Another limitation is that of feasibility with regards to building a tangible interface. Luckily we have a few stepping stones that give us a range in terms of cost and risk. One of the activities from the workshop was building a large virus capsid out of bamboo – which led to a large scale modular origami climbing frame crossed with a dance mat as a grand vision, incorporating feedback consisting of haptics, lighting or projection mapping. In terms of practicalities (and budget) we need to get there a step at a time.

We can start by building a screen based system for manipulating the virus structure and shape matching, as it needs to be able to work in browsers anyway for accessibility – so this is a good place to begin. Once we have this working we can test the game properly and move on to building a smaller scale tangible interface, like in the sketch above – perhaps based on the pattern matrix technology, primarily designed for exhibitions and family groups to play with together.

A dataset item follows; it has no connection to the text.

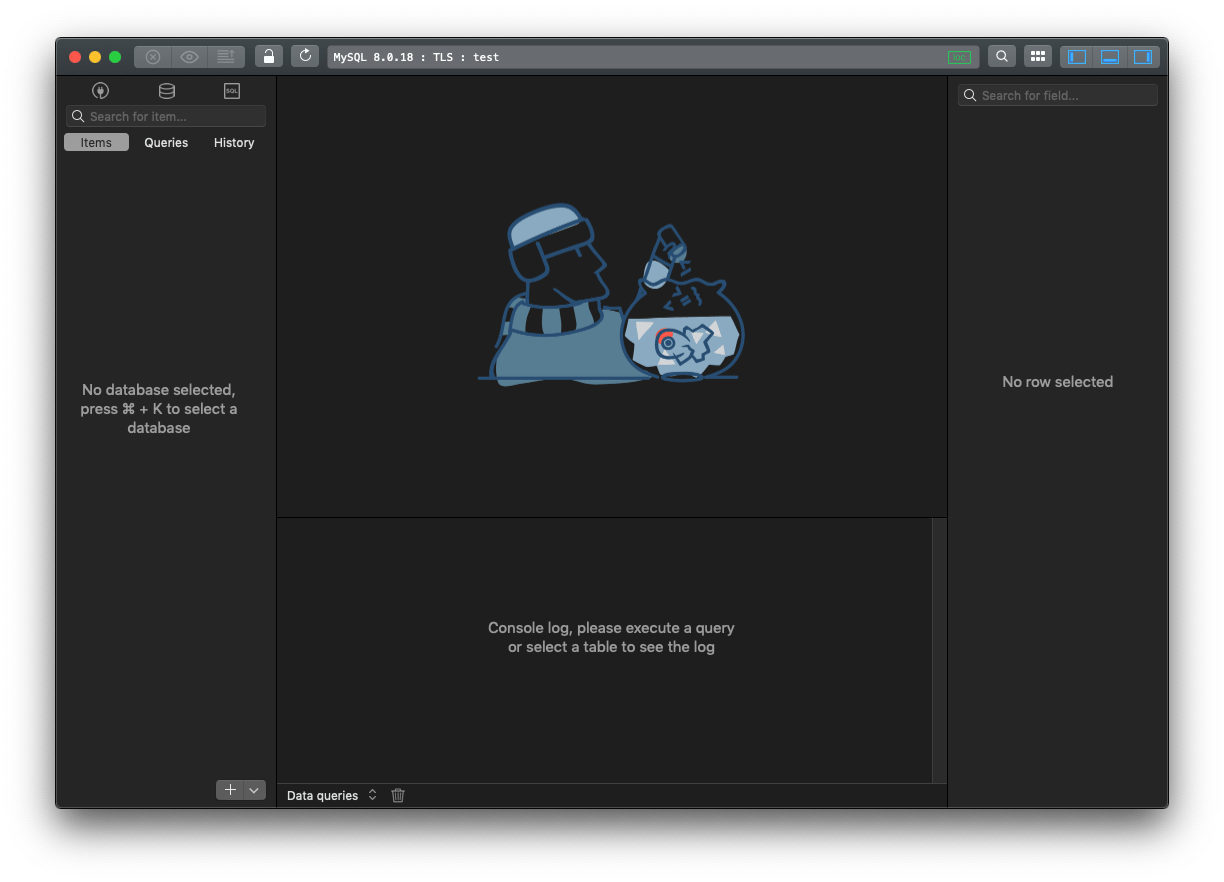Click the preview changes eye icon
1224x882 pixels.
point(189,57)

The underlying model or simulation that is being manipulated is unusual for us in that it does not have to be a scientific research model, so we can design something that is realistic enough for educational purposes but no more. This is the next priority, and we can build on our viruscraft prototypes by having a model based on individuals navigating a mesh of connected nodes that alter to represent dynamic geographical changes (formation of land bridges and islands). The phylogeny chart can then be a separate visualisation of this same process (with references to futuristic driving games such as f-zero and wipeout). Time may run matched to the earth’s time line, so perhaps every day starts at the appearance of mammals and ends with the present day – the world map could match earth, or could be an alien planet. We can have external events to liven the game up, perhaps if you are doing too well your hosts could in impacted by climate change, asteroid strikes or tectonic shifts.